All lines from the entries below that contain the string "toolbar" should be copied out.

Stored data
┄┄┄┄┄┄

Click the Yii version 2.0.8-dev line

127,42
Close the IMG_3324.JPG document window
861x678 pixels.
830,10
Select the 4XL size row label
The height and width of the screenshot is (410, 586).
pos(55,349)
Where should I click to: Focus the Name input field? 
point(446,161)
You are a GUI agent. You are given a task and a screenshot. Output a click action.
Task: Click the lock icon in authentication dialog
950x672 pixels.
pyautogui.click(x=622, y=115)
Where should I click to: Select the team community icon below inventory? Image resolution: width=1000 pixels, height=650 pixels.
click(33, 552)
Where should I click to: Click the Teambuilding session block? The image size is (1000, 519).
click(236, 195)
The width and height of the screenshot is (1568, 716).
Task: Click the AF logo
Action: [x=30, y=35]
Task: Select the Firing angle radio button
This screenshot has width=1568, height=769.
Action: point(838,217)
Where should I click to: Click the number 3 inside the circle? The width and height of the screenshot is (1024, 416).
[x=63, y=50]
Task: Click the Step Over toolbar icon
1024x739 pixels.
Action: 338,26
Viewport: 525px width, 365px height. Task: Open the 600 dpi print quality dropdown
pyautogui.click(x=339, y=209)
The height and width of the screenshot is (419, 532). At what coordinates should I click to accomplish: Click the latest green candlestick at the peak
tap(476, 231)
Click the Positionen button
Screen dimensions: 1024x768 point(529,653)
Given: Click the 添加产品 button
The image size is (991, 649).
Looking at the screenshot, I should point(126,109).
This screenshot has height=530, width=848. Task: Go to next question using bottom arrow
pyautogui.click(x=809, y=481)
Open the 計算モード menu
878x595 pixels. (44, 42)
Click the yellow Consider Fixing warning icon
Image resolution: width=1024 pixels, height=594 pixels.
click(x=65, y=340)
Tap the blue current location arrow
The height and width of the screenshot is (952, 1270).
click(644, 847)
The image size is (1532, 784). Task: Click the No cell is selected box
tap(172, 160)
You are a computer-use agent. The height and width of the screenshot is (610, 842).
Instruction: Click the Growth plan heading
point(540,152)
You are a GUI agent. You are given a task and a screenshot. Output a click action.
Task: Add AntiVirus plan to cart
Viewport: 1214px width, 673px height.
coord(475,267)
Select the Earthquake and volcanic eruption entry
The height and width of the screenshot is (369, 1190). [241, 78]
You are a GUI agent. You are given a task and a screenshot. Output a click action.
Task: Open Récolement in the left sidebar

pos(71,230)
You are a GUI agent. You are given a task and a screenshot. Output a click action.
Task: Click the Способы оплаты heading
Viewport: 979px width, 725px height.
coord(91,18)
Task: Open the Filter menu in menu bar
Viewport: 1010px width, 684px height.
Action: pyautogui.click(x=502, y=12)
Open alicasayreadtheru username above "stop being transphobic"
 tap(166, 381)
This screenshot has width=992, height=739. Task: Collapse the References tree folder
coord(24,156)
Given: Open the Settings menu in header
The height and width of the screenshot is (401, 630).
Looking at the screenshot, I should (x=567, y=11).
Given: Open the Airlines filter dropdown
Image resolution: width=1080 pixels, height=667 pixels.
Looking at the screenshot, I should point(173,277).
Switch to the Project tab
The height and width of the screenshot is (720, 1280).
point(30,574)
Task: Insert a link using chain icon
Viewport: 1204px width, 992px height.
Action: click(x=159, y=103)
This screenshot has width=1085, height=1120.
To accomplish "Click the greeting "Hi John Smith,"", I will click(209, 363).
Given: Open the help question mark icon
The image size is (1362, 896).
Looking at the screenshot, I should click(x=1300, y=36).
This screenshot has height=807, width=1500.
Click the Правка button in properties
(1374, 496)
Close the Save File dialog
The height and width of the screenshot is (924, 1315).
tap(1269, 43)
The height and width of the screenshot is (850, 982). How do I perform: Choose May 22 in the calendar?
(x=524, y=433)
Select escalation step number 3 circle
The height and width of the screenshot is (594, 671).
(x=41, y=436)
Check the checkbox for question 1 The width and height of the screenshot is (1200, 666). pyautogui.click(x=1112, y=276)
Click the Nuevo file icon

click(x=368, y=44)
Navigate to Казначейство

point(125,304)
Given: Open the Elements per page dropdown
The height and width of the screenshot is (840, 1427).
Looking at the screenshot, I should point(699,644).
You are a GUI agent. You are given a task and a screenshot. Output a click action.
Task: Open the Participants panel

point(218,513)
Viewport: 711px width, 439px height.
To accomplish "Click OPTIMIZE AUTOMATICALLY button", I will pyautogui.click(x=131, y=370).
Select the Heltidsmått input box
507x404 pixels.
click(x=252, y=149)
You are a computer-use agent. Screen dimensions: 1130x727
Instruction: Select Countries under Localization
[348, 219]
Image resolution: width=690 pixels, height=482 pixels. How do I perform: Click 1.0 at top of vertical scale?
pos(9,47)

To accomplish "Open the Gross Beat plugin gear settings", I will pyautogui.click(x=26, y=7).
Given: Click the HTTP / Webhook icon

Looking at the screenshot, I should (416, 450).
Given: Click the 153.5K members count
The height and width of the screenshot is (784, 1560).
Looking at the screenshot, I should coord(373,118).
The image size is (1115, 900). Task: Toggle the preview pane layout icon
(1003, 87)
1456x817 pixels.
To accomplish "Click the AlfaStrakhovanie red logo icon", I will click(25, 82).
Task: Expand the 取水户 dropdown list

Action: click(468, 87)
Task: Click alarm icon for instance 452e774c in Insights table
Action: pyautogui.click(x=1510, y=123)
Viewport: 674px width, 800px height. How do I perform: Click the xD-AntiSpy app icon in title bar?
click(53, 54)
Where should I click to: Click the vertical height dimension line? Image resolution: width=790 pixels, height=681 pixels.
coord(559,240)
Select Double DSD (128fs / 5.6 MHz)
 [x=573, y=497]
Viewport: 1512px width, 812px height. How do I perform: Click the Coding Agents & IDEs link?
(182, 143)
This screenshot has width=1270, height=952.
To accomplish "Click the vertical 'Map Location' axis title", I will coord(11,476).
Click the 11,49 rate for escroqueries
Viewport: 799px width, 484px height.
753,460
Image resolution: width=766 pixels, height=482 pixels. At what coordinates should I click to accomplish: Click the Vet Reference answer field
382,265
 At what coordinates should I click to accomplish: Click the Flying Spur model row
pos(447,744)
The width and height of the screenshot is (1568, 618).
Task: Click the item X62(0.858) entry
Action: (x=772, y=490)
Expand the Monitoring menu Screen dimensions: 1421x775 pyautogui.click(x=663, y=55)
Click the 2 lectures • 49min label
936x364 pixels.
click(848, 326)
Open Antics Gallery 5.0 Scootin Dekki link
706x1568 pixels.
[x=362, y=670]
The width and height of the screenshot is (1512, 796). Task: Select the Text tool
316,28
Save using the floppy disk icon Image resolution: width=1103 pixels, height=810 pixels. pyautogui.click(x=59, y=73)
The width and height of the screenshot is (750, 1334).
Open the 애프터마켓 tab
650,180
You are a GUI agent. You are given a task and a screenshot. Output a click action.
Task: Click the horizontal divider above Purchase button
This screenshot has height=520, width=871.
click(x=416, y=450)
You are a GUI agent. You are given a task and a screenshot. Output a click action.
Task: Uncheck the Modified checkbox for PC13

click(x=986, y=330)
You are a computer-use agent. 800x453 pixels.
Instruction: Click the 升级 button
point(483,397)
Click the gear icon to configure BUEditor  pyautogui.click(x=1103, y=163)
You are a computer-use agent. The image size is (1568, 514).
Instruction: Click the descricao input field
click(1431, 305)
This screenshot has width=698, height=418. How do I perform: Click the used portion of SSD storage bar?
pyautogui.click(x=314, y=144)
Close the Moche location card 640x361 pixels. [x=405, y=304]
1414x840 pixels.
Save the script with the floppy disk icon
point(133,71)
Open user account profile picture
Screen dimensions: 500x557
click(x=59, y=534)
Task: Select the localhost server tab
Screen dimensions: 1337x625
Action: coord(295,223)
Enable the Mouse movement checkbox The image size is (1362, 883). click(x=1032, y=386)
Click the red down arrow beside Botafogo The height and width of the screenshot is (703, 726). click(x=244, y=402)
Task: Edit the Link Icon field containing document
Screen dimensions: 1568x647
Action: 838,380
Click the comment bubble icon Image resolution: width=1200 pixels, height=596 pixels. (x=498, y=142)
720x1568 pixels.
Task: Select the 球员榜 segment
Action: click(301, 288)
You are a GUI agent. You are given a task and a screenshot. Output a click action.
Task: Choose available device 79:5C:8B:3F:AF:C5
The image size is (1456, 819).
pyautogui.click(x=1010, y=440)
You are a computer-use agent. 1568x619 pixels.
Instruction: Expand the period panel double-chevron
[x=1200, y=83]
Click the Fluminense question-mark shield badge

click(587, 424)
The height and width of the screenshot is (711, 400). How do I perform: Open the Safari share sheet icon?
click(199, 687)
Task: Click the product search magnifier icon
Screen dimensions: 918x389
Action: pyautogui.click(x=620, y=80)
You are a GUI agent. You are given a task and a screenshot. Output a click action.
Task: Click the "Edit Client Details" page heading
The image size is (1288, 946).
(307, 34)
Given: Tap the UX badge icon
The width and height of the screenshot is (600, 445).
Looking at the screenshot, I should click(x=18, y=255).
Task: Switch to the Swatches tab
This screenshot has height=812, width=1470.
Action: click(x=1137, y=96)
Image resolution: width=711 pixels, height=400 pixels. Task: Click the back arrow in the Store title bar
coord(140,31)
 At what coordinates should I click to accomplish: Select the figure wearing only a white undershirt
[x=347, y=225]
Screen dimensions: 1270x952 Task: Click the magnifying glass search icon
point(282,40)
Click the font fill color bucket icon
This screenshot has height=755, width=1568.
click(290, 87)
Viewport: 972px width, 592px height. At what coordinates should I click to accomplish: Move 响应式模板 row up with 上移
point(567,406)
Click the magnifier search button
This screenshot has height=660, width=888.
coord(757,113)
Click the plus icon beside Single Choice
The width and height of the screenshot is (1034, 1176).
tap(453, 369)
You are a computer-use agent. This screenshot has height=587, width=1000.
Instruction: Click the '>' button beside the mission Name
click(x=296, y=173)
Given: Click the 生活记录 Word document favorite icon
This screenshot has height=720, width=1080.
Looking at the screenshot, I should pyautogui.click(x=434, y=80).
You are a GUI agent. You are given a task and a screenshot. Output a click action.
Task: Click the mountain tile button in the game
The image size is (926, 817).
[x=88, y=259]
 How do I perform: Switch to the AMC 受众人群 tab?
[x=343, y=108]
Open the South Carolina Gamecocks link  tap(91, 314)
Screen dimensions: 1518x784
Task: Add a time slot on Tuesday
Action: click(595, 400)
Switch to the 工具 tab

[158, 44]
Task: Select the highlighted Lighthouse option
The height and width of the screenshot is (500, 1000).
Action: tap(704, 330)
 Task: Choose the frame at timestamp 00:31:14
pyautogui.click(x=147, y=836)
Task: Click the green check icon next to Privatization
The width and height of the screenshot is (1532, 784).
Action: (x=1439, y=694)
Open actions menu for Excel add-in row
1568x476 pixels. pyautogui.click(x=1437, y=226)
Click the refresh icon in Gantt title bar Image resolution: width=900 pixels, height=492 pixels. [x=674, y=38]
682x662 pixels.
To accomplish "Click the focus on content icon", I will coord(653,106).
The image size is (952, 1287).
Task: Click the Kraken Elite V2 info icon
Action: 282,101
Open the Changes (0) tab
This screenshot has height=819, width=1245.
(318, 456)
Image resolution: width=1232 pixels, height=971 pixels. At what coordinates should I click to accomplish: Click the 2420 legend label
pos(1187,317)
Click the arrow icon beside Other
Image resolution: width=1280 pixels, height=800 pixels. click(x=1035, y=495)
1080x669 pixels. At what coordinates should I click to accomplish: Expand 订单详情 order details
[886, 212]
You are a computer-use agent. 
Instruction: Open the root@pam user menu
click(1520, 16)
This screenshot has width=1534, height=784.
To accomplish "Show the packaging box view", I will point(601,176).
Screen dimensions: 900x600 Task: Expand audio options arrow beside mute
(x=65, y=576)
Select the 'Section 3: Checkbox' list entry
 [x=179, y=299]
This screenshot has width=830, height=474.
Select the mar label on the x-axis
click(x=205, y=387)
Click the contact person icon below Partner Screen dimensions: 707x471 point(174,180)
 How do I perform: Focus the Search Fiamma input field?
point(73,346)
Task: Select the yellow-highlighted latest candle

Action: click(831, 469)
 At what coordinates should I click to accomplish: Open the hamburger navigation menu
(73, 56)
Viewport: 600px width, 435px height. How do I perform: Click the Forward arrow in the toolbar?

┄┄┄┄┄┄

Final answer =>
Task: Click the Step Over toolbar icon
Viewport: 600px width, 435px height. How do I perform: Click the Forward arrow in the toolbar?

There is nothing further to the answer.